Voyager tout le temps pour retrouver notre liberté
Après un long voyage on m’a souvent demandé –« Et puis, pas trop difficile le retour à la vraie vie? » À quoi je répondrais –« Et puis, pas trop difficile de ne pas vivre sa vraie vie? ».
Une vraie vie libérée du carcan du temps. Une vraie vie libérée des obligations serviles du quotidien. Une vraie vie libérée de ces murs agissant comme des œillères qui nous obligent à ne voir ce qui est important pour la société dans laquelle on vit : travailler et consommer. Vite, abattons ces obstacles et retrouvons l’état d’esprit du voyageur. En voyage, on vit au lieu de survivre. Libéré de notre vie accablante, on s’invente une autre vie. Pourquoi ne pas le faire chez soi? Pourquoi ne pas voyager tout le temps?
Un bel article Sylvain qui donne le goût de voyager au bout de soi-même, au bout du monde, à la découverte de soi, de l’autre.
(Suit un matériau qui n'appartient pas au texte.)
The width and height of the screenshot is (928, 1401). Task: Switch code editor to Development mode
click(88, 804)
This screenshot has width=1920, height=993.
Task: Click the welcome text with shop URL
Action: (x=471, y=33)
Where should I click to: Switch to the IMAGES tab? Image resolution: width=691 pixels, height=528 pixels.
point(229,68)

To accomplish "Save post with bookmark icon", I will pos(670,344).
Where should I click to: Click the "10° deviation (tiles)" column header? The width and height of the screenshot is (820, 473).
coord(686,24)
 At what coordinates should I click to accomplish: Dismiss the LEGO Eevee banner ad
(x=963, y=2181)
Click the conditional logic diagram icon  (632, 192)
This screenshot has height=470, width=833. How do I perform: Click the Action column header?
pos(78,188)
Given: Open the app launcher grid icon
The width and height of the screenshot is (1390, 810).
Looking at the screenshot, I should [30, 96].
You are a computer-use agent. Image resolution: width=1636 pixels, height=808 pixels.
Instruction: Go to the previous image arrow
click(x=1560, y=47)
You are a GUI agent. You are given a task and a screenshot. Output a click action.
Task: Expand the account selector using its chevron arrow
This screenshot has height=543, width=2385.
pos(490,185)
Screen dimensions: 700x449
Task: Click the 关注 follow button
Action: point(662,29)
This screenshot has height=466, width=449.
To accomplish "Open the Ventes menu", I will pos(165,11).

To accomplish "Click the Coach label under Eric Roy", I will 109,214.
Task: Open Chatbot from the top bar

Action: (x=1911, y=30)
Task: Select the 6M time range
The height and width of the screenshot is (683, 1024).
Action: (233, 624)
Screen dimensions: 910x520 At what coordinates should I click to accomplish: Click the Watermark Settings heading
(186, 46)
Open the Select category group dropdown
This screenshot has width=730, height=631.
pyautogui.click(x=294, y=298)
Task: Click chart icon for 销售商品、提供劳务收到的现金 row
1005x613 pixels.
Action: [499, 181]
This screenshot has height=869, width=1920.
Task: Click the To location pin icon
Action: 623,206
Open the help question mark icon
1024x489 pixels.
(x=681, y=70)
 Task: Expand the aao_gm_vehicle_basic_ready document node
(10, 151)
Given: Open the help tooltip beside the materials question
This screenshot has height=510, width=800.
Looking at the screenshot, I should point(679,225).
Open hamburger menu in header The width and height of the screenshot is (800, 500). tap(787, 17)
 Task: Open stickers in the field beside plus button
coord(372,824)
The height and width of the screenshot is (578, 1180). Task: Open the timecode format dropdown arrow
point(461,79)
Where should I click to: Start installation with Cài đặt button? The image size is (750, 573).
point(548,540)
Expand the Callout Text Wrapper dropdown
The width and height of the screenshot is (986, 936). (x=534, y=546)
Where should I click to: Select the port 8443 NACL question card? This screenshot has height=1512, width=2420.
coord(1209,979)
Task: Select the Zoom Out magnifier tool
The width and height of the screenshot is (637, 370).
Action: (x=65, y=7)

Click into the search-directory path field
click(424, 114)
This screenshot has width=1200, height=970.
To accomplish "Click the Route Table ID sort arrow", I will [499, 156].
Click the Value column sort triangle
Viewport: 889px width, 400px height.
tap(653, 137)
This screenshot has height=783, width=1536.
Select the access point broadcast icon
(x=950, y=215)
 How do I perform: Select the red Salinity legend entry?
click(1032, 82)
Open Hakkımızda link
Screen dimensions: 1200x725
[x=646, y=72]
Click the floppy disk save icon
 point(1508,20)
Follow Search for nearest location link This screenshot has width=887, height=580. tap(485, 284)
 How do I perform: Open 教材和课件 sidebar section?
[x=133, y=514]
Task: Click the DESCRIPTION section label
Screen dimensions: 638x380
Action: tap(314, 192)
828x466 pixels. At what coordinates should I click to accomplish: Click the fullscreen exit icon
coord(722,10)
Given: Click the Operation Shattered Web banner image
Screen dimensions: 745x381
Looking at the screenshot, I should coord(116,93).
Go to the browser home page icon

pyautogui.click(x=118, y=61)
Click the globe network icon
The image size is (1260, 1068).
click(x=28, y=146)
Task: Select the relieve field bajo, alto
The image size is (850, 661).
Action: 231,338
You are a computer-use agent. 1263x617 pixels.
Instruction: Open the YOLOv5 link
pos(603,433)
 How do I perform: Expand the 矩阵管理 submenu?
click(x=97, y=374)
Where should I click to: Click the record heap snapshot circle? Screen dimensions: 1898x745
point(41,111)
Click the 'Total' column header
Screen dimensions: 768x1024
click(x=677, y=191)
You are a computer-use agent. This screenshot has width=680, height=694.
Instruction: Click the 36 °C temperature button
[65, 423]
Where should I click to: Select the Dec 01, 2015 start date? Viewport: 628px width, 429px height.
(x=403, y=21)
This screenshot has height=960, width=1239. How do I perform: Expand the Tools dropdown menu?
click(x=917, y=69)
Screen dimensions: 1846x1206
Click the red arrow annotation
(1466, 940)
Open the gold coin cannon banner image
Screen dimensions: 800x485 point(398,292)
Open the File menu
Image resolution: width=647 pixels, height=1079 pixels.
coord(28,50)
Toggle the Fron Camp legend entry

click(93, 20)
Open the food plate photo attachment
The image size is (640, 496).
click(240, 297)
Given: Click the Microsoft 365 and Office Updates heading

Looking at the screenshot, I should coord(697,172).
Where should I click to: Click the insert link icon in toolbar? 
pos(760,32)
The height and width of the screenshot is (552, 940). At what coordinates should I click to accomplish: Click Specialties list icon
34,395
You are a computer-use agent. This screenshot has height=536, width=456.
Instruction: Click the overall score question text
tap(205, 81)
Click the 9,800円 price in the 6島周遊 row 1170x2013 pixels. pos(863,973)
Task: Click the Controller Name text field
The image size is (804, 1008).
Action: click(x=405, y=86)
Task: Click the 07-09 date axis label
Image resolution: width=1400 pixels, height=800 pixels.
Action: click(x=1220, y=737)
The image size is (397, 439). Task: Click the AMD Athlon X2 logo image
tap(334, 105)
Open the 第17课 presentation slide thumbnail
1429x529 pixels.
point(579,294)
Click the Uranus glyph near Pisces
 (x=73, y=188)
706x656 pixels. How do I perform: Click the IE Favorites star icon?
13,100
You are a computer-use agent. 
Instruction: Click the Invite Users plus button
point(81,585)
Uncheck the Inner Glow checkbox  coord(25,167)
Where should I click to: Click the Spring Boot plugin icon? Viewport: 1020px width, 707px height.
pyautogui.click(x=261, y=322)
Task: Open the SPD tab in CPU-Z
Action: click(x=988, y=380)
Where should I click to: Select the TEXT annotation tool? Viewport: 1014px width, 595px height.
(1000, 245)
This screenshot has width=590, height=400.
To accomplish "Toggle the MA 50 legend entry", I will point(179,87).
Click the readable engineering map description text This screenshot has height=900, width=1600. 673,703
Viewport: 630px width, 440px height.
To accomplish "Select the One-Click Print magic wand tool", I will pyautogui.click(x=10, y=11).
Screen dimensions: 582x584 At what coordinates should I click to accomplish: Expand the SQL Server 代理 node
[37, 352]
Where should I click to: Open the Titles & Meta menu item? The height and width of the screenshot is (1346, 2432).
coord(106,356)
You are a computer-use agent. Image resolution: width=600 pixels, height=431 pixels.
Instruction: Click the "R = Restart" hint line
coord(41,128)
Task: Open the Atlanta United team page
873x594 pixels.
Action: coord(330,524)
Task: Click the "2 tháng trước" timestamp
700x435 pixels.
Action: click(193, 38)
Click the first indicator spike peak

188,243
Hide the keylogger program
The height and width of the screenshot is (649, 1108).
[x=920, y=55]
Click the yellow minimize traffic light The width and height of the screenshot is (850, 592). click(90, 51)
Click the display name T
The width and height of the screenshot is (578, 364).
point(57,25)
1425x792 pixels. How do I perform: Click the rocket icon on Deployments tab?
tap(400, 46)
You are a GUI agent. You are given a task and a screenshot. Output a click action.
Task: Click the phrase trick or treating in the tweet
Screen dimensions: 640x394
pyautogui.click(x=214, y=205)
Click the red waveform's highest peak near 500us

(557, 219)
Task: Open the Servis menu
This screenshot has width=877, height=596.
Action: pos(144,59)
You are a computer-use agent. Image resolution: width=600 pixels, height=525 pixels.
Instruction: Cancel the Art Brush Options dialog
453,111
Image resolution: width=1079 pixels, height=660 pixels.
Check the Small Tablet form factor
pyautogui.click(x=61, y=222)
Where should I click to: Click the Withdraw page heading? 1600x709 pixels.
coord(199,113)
Quel héritage unique à léguer à vos enfants, bravo pour ce projet, pour cette réalisation à venir ! La famille Le Saux-Guilmain vous suivra à travers vos péripéties, vos rencontres, vos découvertes, vos moments de quotidienneté dépaysants.
« En route, le mieux c’est de se perdre. Lorsqu’on s’égare, les projets font place aux surprises et c’est alors, mais alors seulement, que le voyage commence. » Nicolas Bouvier
Merci Anne-Marie. Ne t’en fais pas, on fera honneur au grand Nicolas Bouvier. Y’a pas mieux que l’Orient pour être désorientés.
Hello,
C’est un très bel article et il y a beaucoup de vérités. Pour ma part, je ne pourrais pas voyager autant, mais la liberté est, en effet, la raison qui me pousserait à partir.